Ecological units of organization are defined through reference to any magnitude of space and time on the planet. Communities of organisms, for example, are somewhat arbitrarily defined, but the processes of life integrate at different levels and organize into more complex wholes(Sony VGP-BPL7 battery). Biomes, for example, are a larger unit of organization that categorize regions of the Earth's ecosystems mainly according to the structure and composition of vegetation. Different researchers have applied different methods to define continental boundaries of biomes dominated by different functional types of vegetative communities that are limited in distribution by climate(Sony VGN-FZ290 battery), precipitation, weather and other environmental variables. Examples of biome names include: tropical rainforest, temperate broadleaf and mixed forests, temperate deciduous forest, taiga,tundra, hot desert, and polar desert. Other researchers have recently started to categorize other types of biomes(Sony VGN-FZ29VN battery), such as the human and oceanic microbiomes. To a microbe, the human body is a habitat and a landscape. The microbiome has been largely discovered through advances in molecular genetics that have revealed a hidden richness of microbial diversity on the planet(Sony VGN-SZ56 battery). The oceanic microbiome plays a significant role in the ecological biogeochemistry of the planet's oceans.

Biosphere

Ecological theory has been used to explain self-emergent regulatory phenomena at the planetary scale. The largest scale of ecological organization is the biosphere: the total sum of ecosystems on the planet(Sony VGN-SZ55 battery). Ecological relations regulate the flux of energy, nutrients, and climate all the way up to the planetary scale. For example, the dynamic history of the planetary CO2 and O2 composition of the atmosphere has been largely determined by the biogenic flux of gases coming from respiration and photosynthesis(Sony VGN-FZ220E battery), with levels fluctuating over time and in relation to the ecology and evolution of plants and animals. When sub-component parts are organized into a whole there are oftentimes emergent properties that describe the nature of the system. This the Gaia hypothesis, and is an example of holism applied in ecological theory(Sony VGN-FZ11Z battery).The ecology of the planet acts as a single regulatory or holistic unit called Gaia. The Gaia hypothesis states that there is an emergent feedback loop generated by the metabolism of living organisms that maintains the temperature of the Earth and atmospheric conditions within a narrow self-regulating range of tolerance(Sony VGN-FZ11M battery).

Relation to evolution

Ecology and evolution are considered sister disciplines of the life sciences.

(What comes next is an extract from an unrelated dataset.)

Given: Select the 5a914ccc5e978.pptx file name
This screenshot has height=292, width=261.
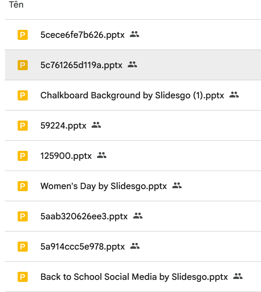Looking at the screenshot, I should (82, 247).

Natural selection, life history, development, adaptation, populations, and inheritance are examples of concepts that thread equally into ecological and evolutionary theory(Sony Vaio VGN-FZ31M battery). Morphological, behavioral and/or genetic traits, for example, can be mapped onto evolutionary trees to study the historical development of a species in relation to their functions and roles in different ecological circumstances(Sony Vaio VGN-FZ31Z battery). In this framework, the analytical tools of ecologists and evolutionists overlap as they organize, classify and investigate life through common systematic principals, such as phylogenetics or the Linnaean system of taxonomy. The two disciplines often appear together(Sony VGN-FZ19VN battery), such as in the title of the journal Trends in Ecology and Evolution. There is no sharp boundary separating ecology from evolution and they differ more in their areas of applied focus. Both disciplines discover and explain emergent and unique properties and processes operating across different spatial or temporal scales of organization(Sony Vaio VGN-FZ38M battery). While the boundary between ecology and evolution is not always clear, it is understood that ecologists study the abiotic and biotic factors that influence the evolutionary process(Sony Vaio VGN-FZ31S battery).